The extent to which information is retained in long-term memory is dependent on how deeply information has been processed at the time of learning.

Craik & Longhart (1972)

Laufer and Hulstijn defined three components of task-induced involvement:, need, search and evaluation. Need refers to the learner’s motivation to understand the target word. Search refers to how the learners find this meaning; and evaluation is the comparison of the target words with other words.

Textual-input enhancement 

This involves calling out linguistic features in the text using typographical devices, such as bold-facing, underlining, and italicising. For example, if learners often omit past tense endings, the teacher could use textual enhancement to highlight past -ed endings in the text.

Hussein Nassaji and Sandra Fotos suggest some principles for textual enhancement:

  • Choose a linguistic feature that learners need to focus on
  • Highlight the feature using one of the textual enhancement techniques
  • Avoid highlighting too many forms or constructions that are very lengthy (for example you highlight entire clauses in the text which defeats the purpose)
  • Employ techniques to keep learners focused on meaning by giving them a task to complete so that their attention is not diverted to an exclusive focus on form
  • Avoid metalinguistic explanations to maintain the integrity of the task.

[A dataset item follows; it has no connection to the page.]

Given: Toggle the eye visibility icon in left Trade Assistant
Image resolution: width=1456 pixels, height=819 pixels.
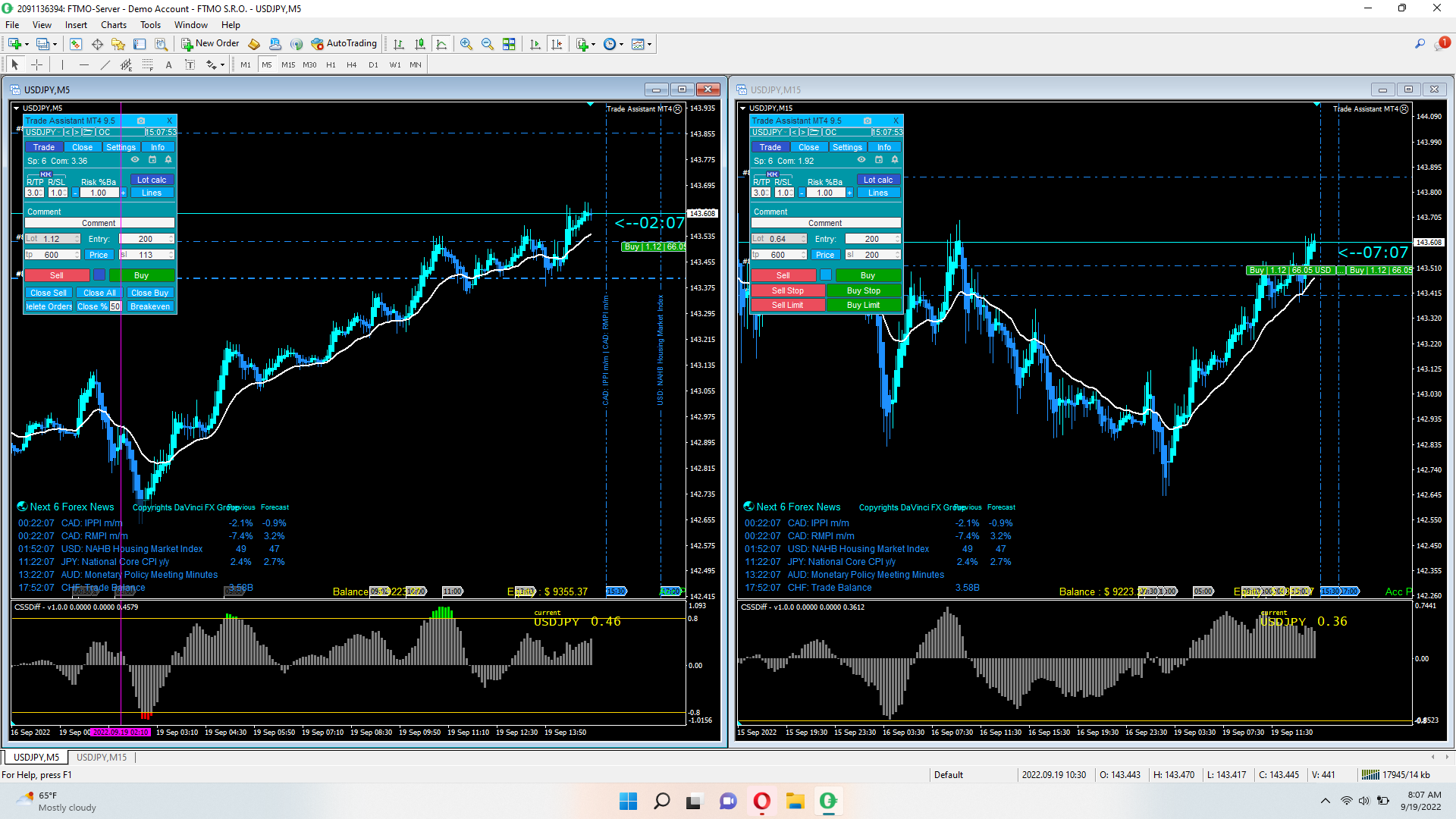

If this technique is indeed “implicit and obtrusive”, will learners really notice the target language? Meta-analysis by Sang-Ki Lee and Hung-Tzu Huang found that input enhancement can facilitate the internalisation of target language but that learners tend to perform slightly worse on comprehension i.e., they understand slightly less in an enhanced text. So, there seems to be some kind of trade-off between focus on meaning and focus on form.

This week’s assignment involved the designing of either pre-reading or post-reading activity with a language focus characterized by rich instruction. Here’s mine:
Lots of interesting stuff on reading in module 4 but I’m chomping at the bit for a more detailed exploration of designing authentic tasks for a TBL reading lesson.